No two game industry artists I meet seem to agree on what the future holds for the industry, yet nobody seems happy with the status quo.. There is too much talk about the limitations on creativity and not enough dreaming. There is too much leverage being applied to create more graphically exciting versions of whatever was a hit game last year. I'll tell you true, if D.W. Griffith had thought like this, we still wouldn't have editing rooms.

Here is an excerpt from on on-line biography of D.W. Griffith. Instead of movies, imagine games See you next month.

"But Griffith was not happy. In his Biograph years he had perfected all the elements of so-called film grammar -- cross-cutting, tracking shots, the running insert, flashbacks, and more. He wanted to make longer films, but Biograph fought him all the way.
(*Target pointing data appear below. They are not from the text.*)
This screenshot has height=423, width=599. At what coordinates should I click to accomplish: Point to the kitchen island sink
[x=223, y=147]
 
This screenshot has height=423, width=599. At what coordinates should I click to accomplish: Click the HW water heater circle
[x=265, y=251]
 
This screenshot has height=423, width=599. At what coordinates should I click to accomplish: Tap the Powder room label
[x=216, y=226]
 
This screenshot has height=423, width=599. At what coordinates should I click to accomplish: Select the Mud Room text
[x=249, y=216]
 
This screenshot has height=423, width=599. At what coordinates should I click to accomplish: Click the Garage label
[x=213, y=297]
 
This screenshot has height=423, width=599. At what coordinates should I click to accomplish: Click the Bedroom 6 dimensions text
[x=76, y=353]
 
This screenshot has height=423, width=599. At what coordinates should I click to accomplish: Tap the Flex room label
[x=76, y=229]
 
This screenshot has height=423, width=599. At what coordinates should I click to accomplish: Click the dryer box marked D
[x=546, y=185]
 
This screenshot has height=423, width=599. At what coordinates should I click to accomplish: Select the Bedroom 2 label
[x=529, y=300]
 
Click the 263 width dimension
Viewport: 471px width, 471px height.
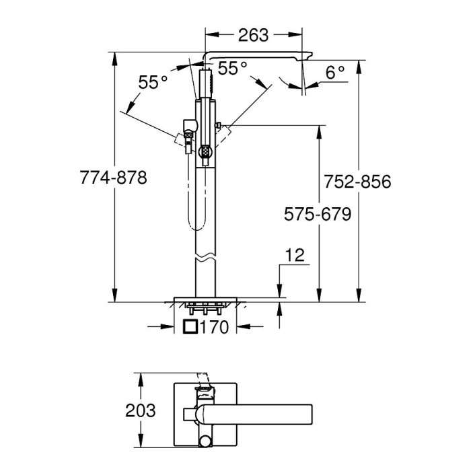point(253,36)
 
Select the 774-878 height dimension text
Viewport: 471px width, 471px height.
point(114,177)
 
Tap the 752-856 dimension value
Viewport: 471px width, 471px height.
point(357,182)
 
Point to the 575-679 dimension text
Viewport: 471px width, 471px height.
point(318,214)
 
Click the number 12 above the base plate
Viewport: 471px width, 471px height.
point(295,255)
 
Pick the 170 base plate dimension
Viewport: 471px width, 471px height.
point(214,327)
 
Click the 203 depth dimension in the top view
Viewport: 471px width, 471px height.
point(141,410)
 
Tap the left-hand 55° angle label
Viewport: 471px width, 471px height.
point(153,82)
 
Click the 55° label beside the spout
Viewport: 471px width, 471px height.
point(232,68)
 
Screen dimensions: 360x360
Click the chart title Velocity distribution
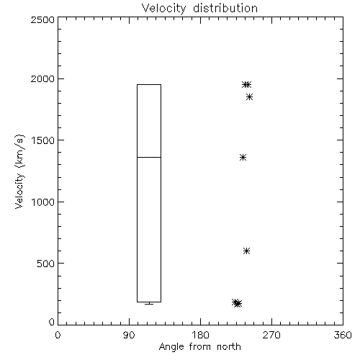tap(199, 9)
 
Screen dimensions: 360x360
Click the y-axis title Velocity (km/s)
tap(19, 171)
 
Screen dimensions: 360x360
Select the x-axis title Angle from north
tap(199, 347)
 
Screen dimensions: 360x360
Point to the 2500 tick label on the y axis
tap(42, 19)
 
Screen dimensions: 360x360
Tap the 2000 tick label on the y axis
tap(42, 78)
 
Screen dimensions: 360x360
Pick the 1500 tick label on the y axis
tap(43, 140)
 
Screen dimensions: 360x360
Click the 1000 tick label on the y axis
tap(43, 202)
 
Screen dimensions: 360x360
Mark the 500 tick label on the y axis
tap(46, 264)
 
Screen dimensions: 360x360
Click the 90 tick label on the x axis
tap(129, 335)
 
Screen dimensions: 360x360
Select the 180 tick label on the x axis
tap(200, 335)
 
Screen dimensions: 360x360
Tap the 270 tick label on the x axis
tap(271, 335)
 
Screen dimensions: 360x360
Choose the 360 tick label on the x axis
tap(343, 335)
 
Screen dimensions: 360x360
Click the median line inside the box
tap(149, 157)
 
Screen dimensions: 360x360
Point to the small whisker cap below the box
tap(149, 304)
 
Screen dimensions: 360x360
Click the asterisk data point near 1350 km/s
tap(243, 158)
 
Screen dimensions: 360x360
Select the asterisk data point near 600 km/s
tap(246, 251)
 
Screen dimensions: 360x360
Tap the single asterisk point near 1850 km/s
tap(249, 97)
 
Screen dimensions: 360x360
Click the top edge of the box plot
tap(149, 84)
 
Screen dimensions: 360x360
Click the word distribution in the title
tap(225, 9)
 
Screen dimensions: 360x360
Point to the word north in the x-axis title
tap(229, 347)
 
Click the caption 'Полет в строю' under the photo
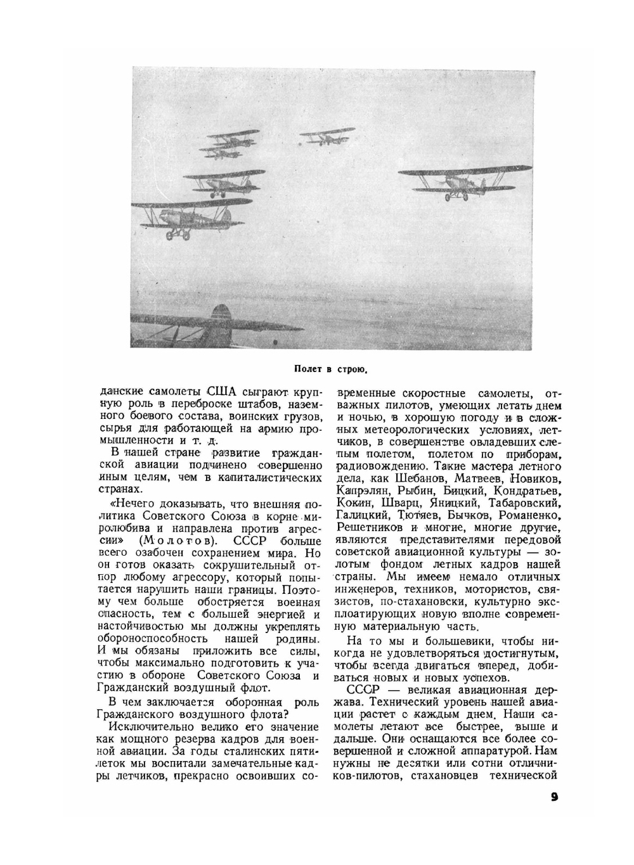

"Biograph was a member of the Motion Picture Patents Company, a trust organized by Thomas Edison and his associates to restrict production of motion pictures to ten companies, to eliminate further competition. Theaters paid a two-dollar weekly fee and could only exhibit Trust-produced films. Independents who tried to produce their own films were often met with violence.

"The Trust had a policy when it came to filmmaking -- keep it simple and keep it profitable. One-reel films were profitable and there was no reason to make them longer or more expensive. Griffith did manage to make a number of two-reelers, but it was always under protest from the company.

"By 1913, the grip of the Trust was weakening, but not their resistance to change. Griffith decided to leave Biograph and, when he did, he took his stock company of actors with him. Biograph's decline began the moment Griffith walked out the door. In five years, it was gone.

"Griffith, on the other hand, continued to prosper and in 1915 he put forth his most ambitious effort, the twelve-reel destined to be classic Birth of a Nation, based on Thomas Dixon's southern tilted Civil War era drama. Although highly controversial for its content both then and now....(the climax of the movie is a highly dramatic gathering and riding of the Ku Klux Klan)....the film was an instant sensation. Griffith was hailed as a genius."